Jawline director Liza Mandelup on the alienation of Gen Z

The award-winning filmmaker on the intricacies of influencer culture and the emotional economy of the internet.

Words and interview

Jenna Mahale

@jennamahale

Despite having almost two thousand followers to her own name, Liza Mandelup doesn’t follow a single person on Instagram. It was a tricky decision to make, particularly as someone who came up as a filmmaker online and cherishes the communities and the space for her work that she found there. “I’ve pulled back a lot since I started to think about who is in control of my emotions,” explains Mandelup. “I want to be in control of my emotions.”

She continues, “We’re at a time where people consume without thinking about that too much, and they don’t understand how a good day can shift from a bad day just because of something they saw on social media. We consume like it’s good for us, and it’s not necessary.”

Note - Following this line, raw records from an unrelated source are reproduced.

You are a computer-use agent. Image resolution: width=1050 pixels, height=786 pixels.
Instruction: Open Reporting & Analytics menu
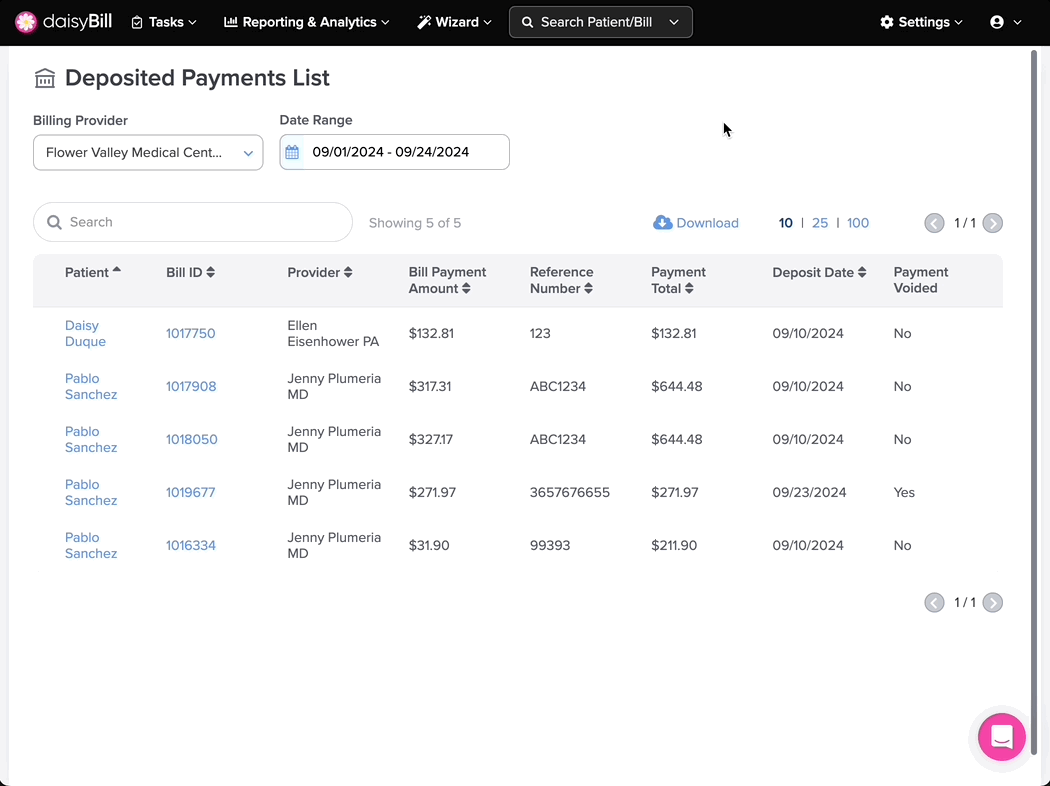tap(307, 22)
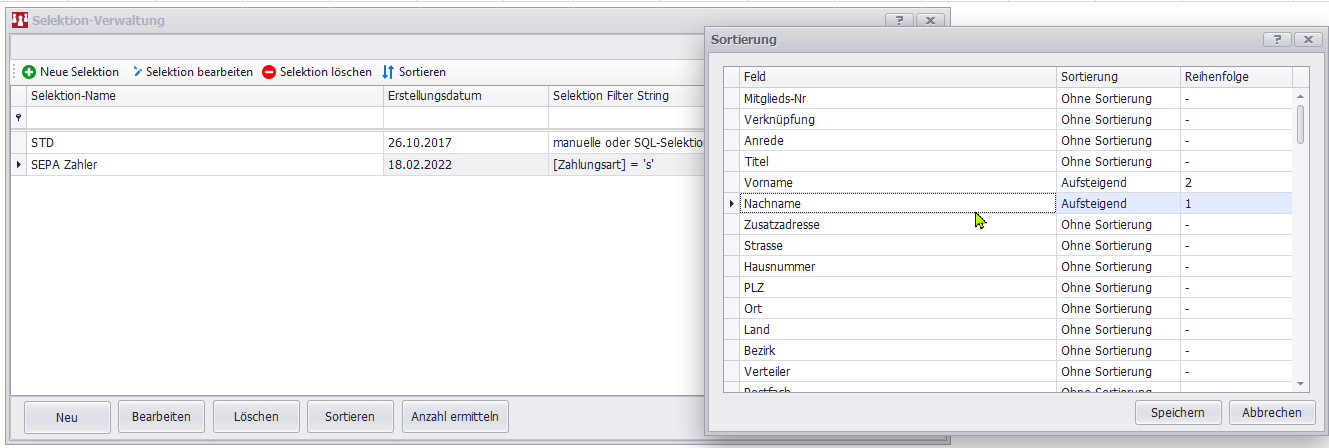Image resolution: width=1329 pixels, height=448 pixels.
Task: Click the Anzahl ermitteln button
Action: tap(455, 417)
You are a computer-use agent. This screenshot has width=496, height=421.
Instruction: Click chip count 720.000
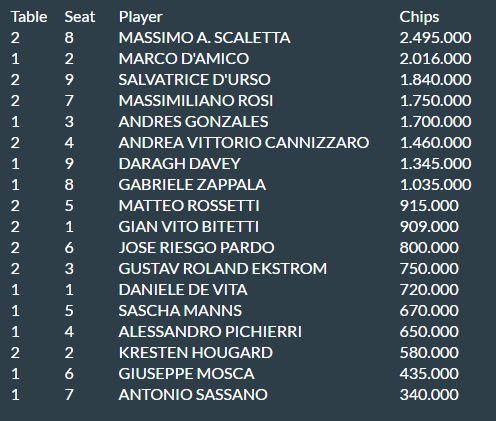point(429,290)
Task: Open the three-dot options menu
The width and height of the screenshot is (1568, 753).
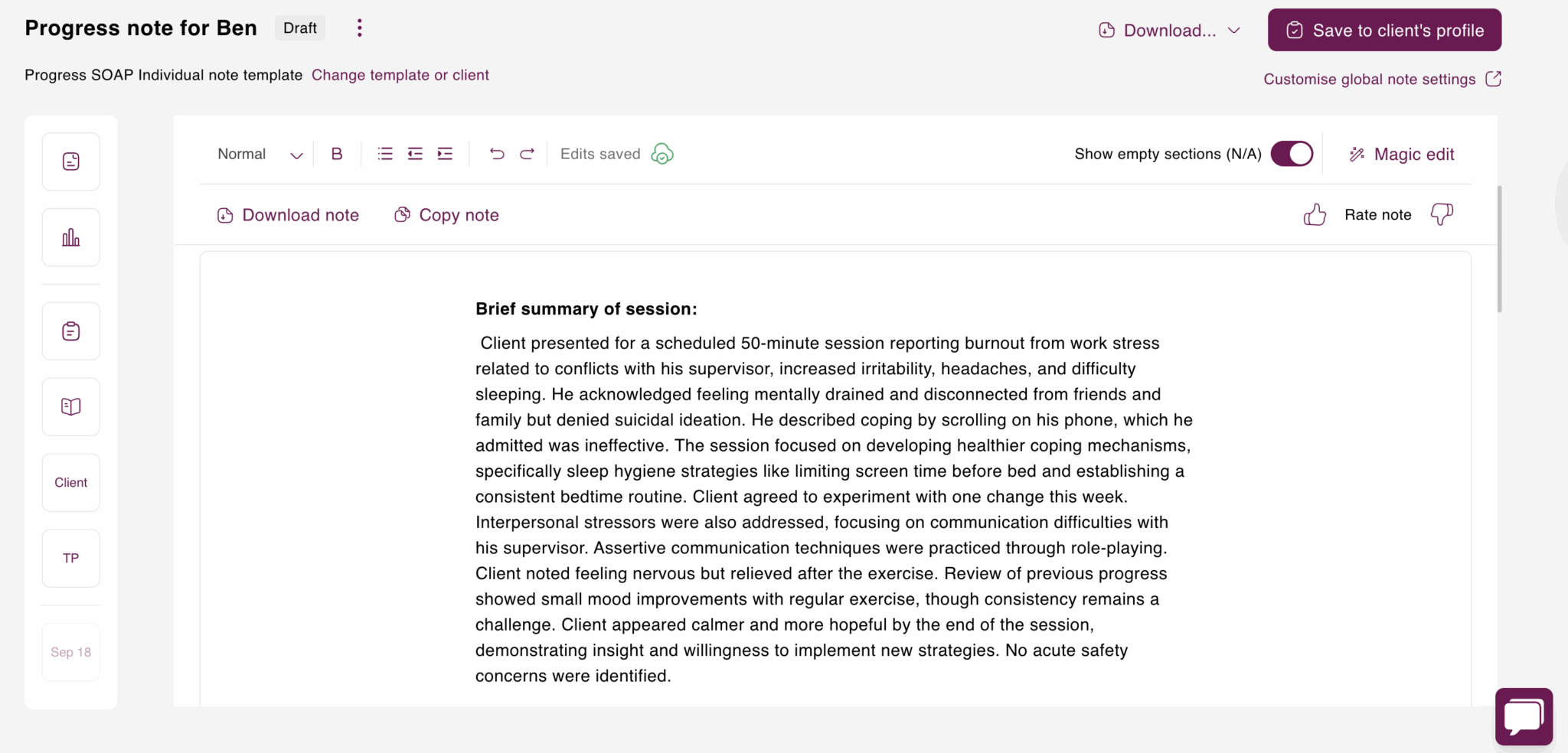Action: pos(359,28)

This complicated truth is the centre of Jawline, a feature-length look at the emotional economy of the internet. Mandelup began shooting the project at the end of 2015, when she started researching fan meet-and-greets. Eventually, she came across her star: Austyn Tester, a 16-year-old nano-influencer from rural Tennessee. In a parallel narrative strand, now-infamous talent manager Michael Weist provides a counterpoint to Tester’s wide-eyed innocence. We see the 19-year-old snapping at his clients in the minimalist Los Angeles mansion in which they all live together, pleading with the younger teens to film their sponsored content on time.

As Tester gains traction online, Mandelup helps us navigate his specific slice of the social mediascape, populated almost entirely by Gen Z teens. This is the Instagram-adjacent land of live broadcasting, where the distance between fan and creator has never been slimmer.

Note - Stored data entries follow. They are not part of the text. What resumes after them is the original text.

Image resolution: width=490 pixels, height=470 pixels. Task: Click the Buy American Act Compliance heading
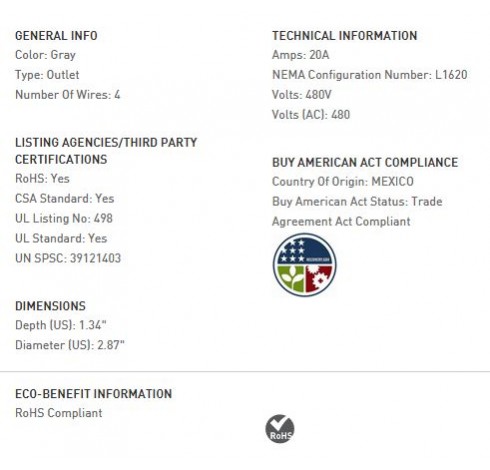point(365,162)
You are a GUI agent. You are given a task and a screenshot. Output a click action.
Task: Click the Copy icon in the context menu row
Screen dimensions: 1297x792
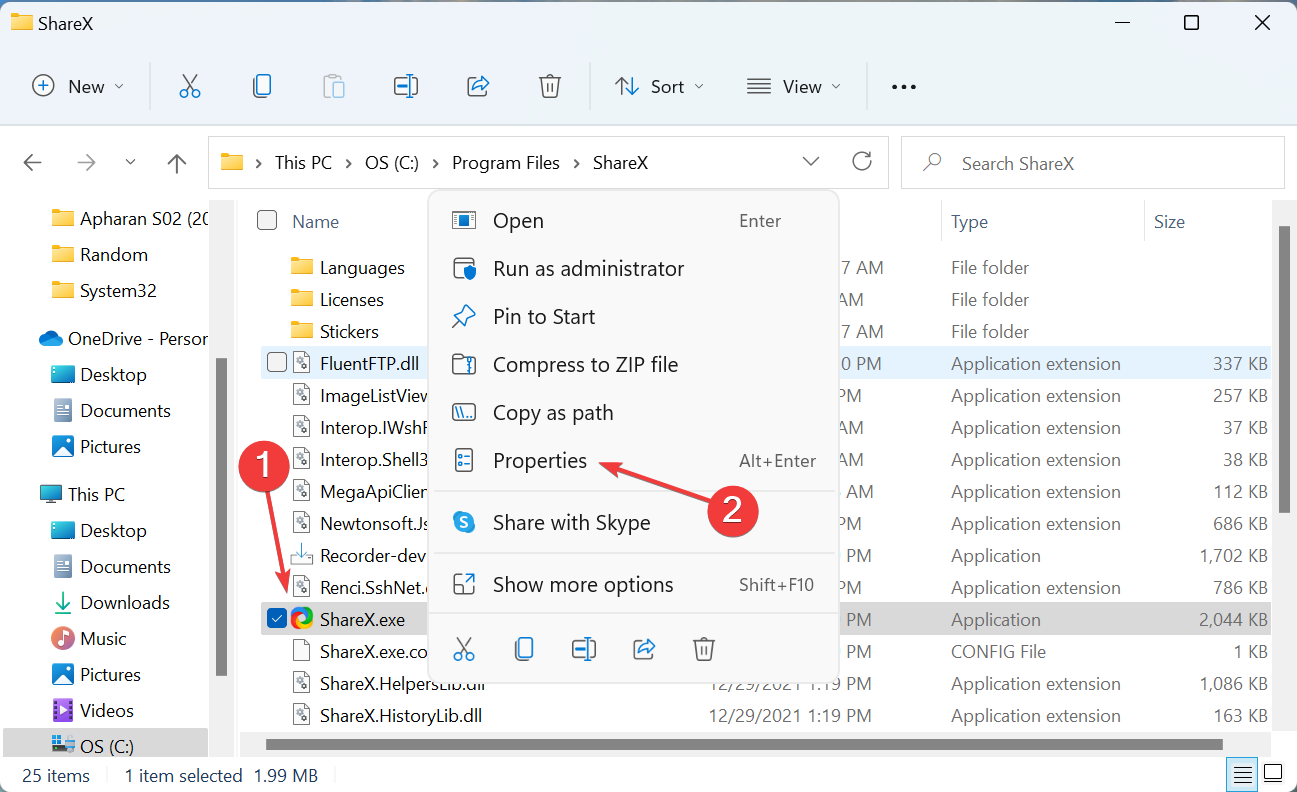(x=524, y=649)
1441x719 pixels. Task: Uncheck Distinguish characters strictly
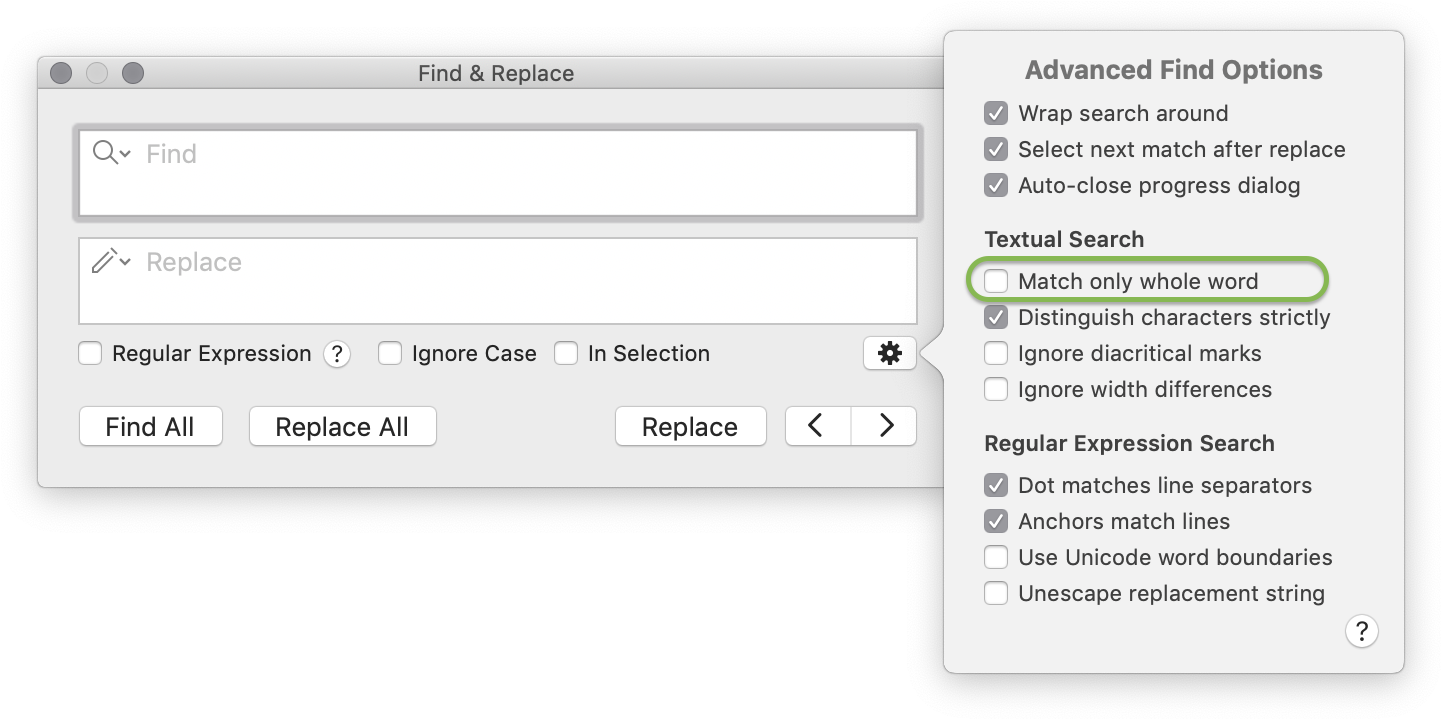[x=996, y=317]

Teen fangirls clamour after the boy broadcasters in convention centres, shopping malls, and through video portals on YouNow with the fervour of Beatlemania. Through a series of interviews, the why of their admiration becomes clear – the platform, and a lack of age difference, has allowed for an artificial intimacy to form between viewer and performer. For one fan, these boys are “the friends I never had, and wish I had”. Another notes how the medium lets you “feel like you have a family”. A third explains how she had to handle life alone when her parents began experimenting with narcotics, but that she’s glad that her younger sister was fortunate enough to have broadcasts to turn to when the situation began to affect her life.

Mandelup originally planned to feature only one fangirl in her film, but changed her mind when she realised their viewpoint was better represented in an ensemble. “I always felt like a lot of his fangirls were trying to escape something in their life. They just wanted something that would take them out of the day-to-day struggle, and give them this alternate version of their present, something that made them feel hopeful.”

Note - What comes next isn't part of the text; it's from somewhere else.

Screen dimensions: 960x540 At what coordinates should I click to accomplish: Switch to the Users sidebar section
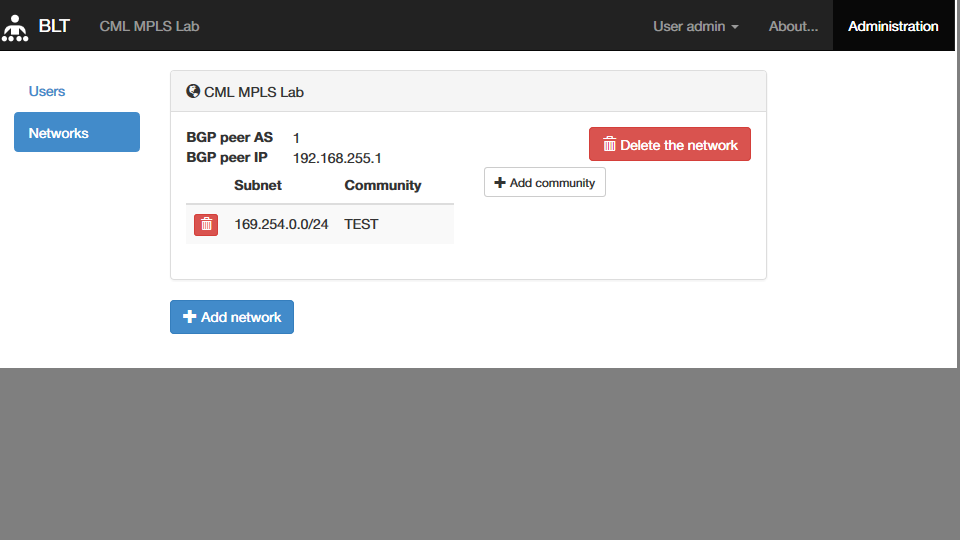point(47,91)

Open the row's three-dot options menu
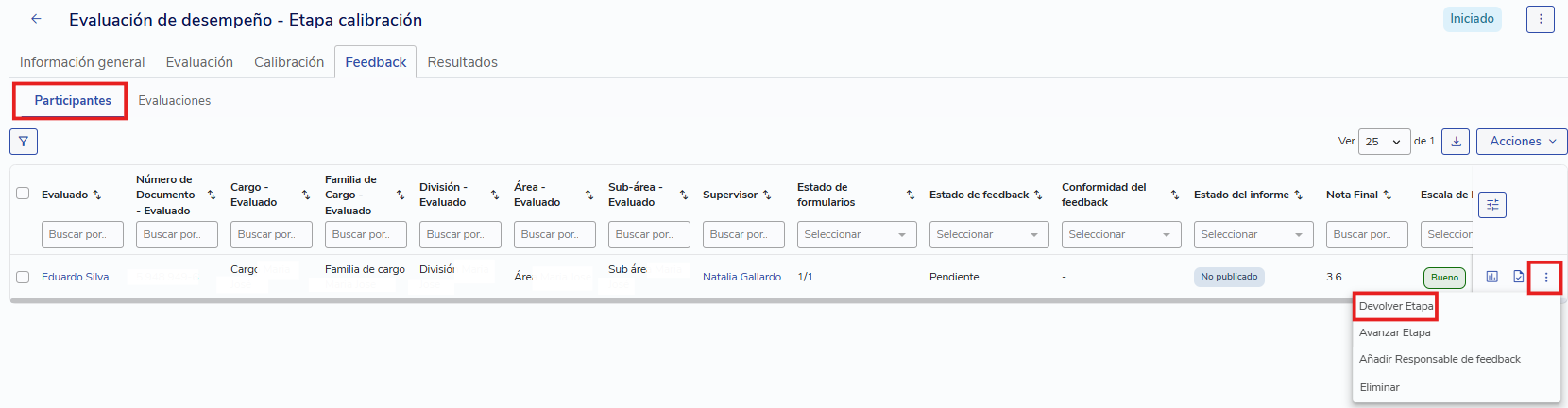coord(1546,278)
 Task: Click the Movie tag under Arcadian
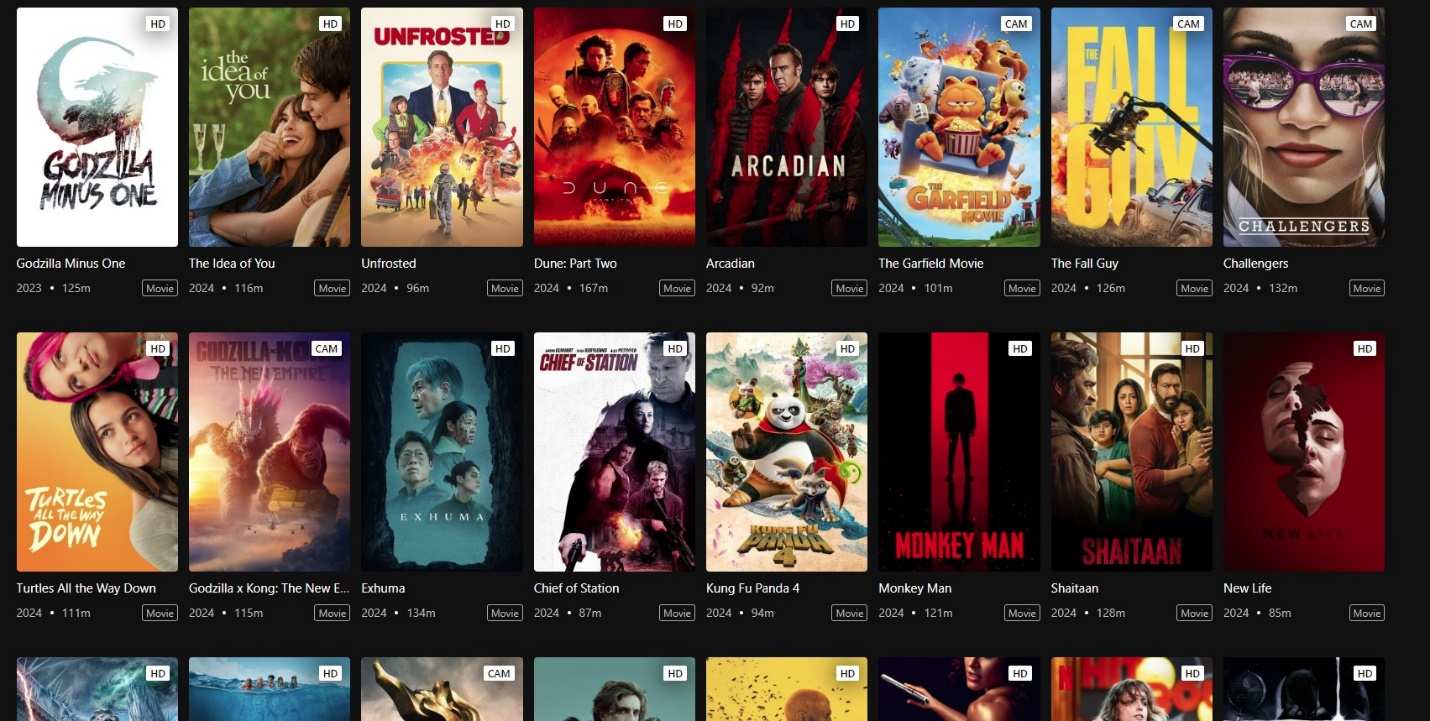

Depicting the precedence of screens in the lives of these girls was one of Mandelup’s biggest challenges. “For me, the answer to that was: the internet and social media represents a fantasy. So I was thinking about ways to elevate people’s relationships to social media as people’s relationships to their hopes and dreams, and that lends itself to a lot of imagery. Everything was about creating this dreamscape.”

What we see of the broadcasts themselves is a relentless slew of positive aphorisms. The boys pepper the girls with compliments and questions about their day, assuming a role that is part-therapist, part-boyfriend. It may raise alarm bells, but Mandelup is hesitant to give the situation a moral valence. “People try to ask me if it’s good or bad for them to be following these live broadcasters, and it’s not really that easy to answer. If someone can give you a sense of community and purpose when you don’t have that otherwise, that is not a negative. On the flipside, you can go too deep into that side of yourself, and lose touch with what your actual life is.”

Certainly, the tendency to over-focus on fangirls’ vulnerability denies them a degree of agency. “I think you have to give some credit to these girls. They know what is cool and what is not. They ultimately are the ones who decide who sticks around.”

Jawline is available to watch via Hulu and in select US cinemas from 23 August.